== DOCUMENT

Prepared by MERRILL CORPORATION

As filed with the Securities and Exchange Commission on November 13, 2001.

Registration No. 333-      



Securities and Exchange Commission
Washington, D.C. 20549


FORM S-8
REGISTRATION STATEMENT
Under
THE SECURITIES ACT OF 1933


THE ALLSTATE CORPORATION
(Exact name of registrant as specified in its charter)


Delaware

 

36-3871531
(State of Incorporation)   (I.R.S. Employer Identification No.)

2775 Sanders Road
Northbrook, Illinois 60062-6127
(Address and zip code of principal executive office)


THE SAVINGS AND PROFIT SHARING FUND OF ALLSTATE EMPLOYEES
(Full title of the Plan)


Michael J. McCabe,
Vice President and General Counsel
The Allstate Corporation,
2775 Sanders Road,
Northbrook, Illinois 60062-6127
(847) 402-5000
(Name, address, and telephone number of agent for service)


CALCULATION OF REGISTRATION FEE



Title of Securities to be Registered   Amount to be Registered(2)   Proposed Maximum Offering Price Per Share   Proposed Maximum Aggregate Offering Price   Amount of Registration Fee

Common Shares, par value $0.01 per share(1)   5,000,000 shares   $32.42(3)   $162,100,000(3)   $40,525(3)

(1)Including associated preferred share purchase rights. In addition, pursuant to Rule 416(c) under the Securities Act of 1933, this registration statement also covers an indeterminate amount of interests to be offered or sold pursuant to the employee benefit plan described herein.

====
== SOURCE MATERIAL

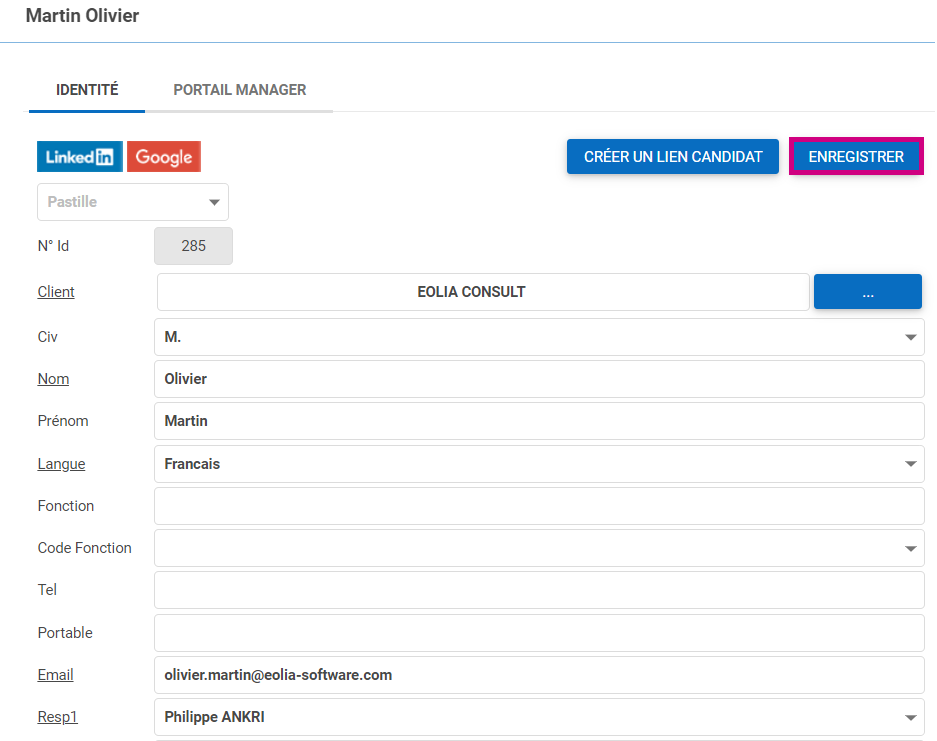Click the ellipsis button next to client
937x741 pixels.
[867, 292]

====

◆ **AIM OF THE EXERCISE**:
Write out the passage of the Allstate registration statement above word for word, starting with "Title of Securities" and going on through "plan described herein.".

◆ **OUTPUT OF THE TASK**:
Title of Securities to be Registered   Amount to be Registered(2)   Proposed Maximum Offering Price Per Share   Proposed Maximum Aggregate Offering Price   Amount of Registration Fee

Common Shares, par value $0.01 per share(1)   5,000,000 shares   $32.42(3)   $162,100,000(3)   $40,525(3)

(1)Including associated preferred share purchase rights. In addition, pursuant to Rule 416(c) under the Securities Act of 1933, this registration statement also covers an indeterminate amount of interests to be offered or sold pursuant to the employee benefit plan described herein.